**DO THIS**
Rewrite the listing below, changing every "Screen dimensions" to "Display size" and leaving everything else as it is.

**DATASET ROWS**
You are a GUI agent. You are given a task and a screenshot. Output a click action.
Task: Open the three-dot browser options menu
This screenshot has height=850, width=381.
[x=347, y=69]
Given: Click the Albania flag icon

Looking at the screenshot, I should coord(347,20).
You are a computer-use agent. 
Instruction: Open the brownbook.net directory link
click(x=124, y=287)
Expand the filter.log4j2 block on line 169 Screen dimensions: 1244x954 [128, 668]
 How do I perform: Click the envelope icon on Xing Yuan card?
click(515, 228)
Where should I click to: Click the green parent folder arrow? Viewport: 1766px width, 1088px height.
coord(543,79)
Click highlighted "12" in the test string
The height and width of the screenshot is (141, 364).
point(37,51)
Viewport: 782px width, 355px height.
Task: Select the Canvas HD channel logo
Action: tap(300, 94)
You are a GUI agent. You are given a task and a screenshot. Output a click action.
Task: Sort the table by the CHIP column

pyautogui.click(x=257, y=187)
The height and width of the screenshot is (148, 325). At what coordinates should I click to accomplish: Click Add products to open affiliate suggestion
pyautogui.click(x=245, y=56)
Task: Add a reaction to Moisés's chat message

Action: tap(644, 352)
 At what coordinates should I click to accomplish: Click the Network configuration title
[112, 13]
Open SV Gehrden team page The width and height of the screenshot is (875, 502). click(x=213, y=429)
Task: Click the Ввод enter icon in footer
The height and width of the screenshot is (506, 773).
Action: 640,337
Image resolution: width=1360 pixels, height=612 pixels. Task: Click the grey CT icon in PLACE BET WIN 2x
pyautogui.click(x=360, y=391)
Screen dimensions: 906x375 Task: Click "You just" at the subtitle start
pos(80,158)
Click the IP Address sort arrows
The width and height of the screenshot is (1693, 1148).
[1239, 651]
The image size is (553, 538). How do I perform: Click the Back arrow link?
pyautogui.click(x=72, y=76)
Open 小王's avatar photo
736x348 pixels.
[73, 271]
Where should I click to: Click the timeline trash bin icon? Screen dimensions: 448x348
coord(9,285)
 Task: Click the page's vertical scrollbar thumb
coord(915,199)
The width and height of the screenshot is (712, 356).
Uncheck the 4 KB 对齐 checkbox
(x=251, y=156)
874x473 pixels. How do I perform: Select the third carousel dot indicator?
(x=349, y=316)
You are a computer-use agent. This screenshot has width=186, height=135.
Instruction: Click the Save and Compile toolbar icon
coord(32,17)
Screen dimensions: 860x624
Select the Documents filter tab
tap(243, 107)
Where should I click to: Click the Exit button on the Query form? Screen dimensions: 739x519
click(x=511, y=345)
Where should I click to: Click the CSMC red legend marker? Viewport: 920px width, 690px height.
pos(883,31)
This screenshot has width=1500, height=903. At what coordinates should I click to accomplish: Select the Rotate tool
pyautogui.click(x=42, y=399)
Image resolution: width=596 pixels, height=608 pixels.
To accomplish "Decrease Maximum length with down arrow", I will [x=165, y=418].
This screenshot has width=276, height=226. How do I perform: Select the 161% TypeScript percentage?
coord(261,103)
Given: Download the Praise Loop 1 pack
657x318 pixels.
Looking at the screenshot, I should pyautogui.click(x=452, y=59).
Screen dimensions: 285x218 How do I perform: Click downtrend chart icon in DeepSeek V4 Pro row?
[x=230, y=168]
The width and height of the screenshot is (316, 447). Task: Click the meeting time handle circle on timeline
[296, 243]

**SOLUTION**
You are a GUI agent. You are given a task and a screenshot. Output a click action.
Task: Open the three-dot browser options menu
This screenshot has height=850, width=381.
[x=347, y=69]
Given: Click the Albania flag icon

Looking at the screenshot, I should coord(347,20).
You are a computer-use agent. 
Instruction: Open the brownbook.net directory link
click(x=124, y=287)
Expand the filter.log4j2 block on line 169 Display size: 1244x954 [128, 668]
 How do I perform: Click the envelope icon on Xing Yuan card?
click(515, 228)
Where should I click to: Click the green parent folder arrow? Viewport: 1766px width, 1088px height.
coord(543,79)
Click highlighted "12" in the test string
The height and width of the screenshot is (141, 364).
point(37,51)
Viewport: 782px width, 355px height.
Task: Select the Canvas HD channel logo
Action: tap(300, 94)
You are a GUI agent. You are given a task and a screenshot. Output a click action.
Task: Sort the table by the CHIP column

pyautogui.click(x=257, y=187)
The height and width of the screenshot is (148, 325). At what coordinates should I click to accomplish: Click Add products to open affiliate suggestion
pyautogui.click(x=245, y=56)
Task: Add a reaction to Moisés's chat message

Action: tap(644, 352)
 At what coordinates should I click to accomplish: Click the Network configuration title
[112, 13]
Open SV Gehrden team page The width and height of the screenshot is (875, 502). click(x=213, y=429)
Task: Click the Ввод enter icon in footer
The height and width of the screenshot is (506, 773).
Action: 640,337
Image resolution: width=1360 pixels, height=612 pixels. Task: Click the grey CT icon in PLACE BET WIN 2x
pyautogui.click(x=360, y=391)
Display size: 906x375 Task: Click "You just" at the subtitle start
pos(80,158)
Click the IP Address sort arrows
The width and height of the screenshot is (1693, 1148).
[1239, 651]
The image size is (553, 538). How do I perform: Click the Back arrow link?
pyautogui.click(x=72, y=76)
Open 小王's avatar photo
736x348 pixels.
[73, 271]
Where should I click to: Click the timeline trash bin icon? Display size: 448x348
coord(9,285)
 Task: Click the page's vertical scrollbar thumb
coord(915,199)
The width and height of the screenshot is (712, 356).
Uncheck the 4 KB 对齐 checkbox
(x=251, y=156)
874x473 pixels. How do I perform: Select the third carousel dot indicator?
(x=349, y=316)
You are a computer-use agent. This screenshot has width=186, height=135.
Instruction: Click the Save and Compile toolbar icon
coord(32,17)
Display size: 860x624
Select the Documents filter tab
tap(243, 107)
Where should I click to: Click the Exit button on the Query form? Display size: 739x519
click(x=511, y=345)
Where should I click to: Click the CSMC red legend marker? Viewport: 920px width, 690px height.
pos(883,31)
This screenshot has width=1500, height=903. At what coordinates should I click to accomplish: Select the Rotate tool
pyautogui.click(x=42, y=399)
Image resolution: width=596 pixels, height=608 pixels.
To accomplish "Decrease Maximum length with down arrow", I will [x=165, y=418].
This screenshot has width=276, height=226. How do I perform: Select the 161% TypeScript percentage?
coord(261,103)
Given: Download the Praise Loop 1 pack
657x318 pixels.
Looking at the screenshot, I should pyautogui.click(x=452, y=59).
Display size: 285x218 How do I perform: Click downtrend chart icon in DeepSeek V4 Pro row?
[x=230, y=168]
The width and height of the screenshot is (316, 447). Task: Click the meeting time handle circle on timeline
[296, 243]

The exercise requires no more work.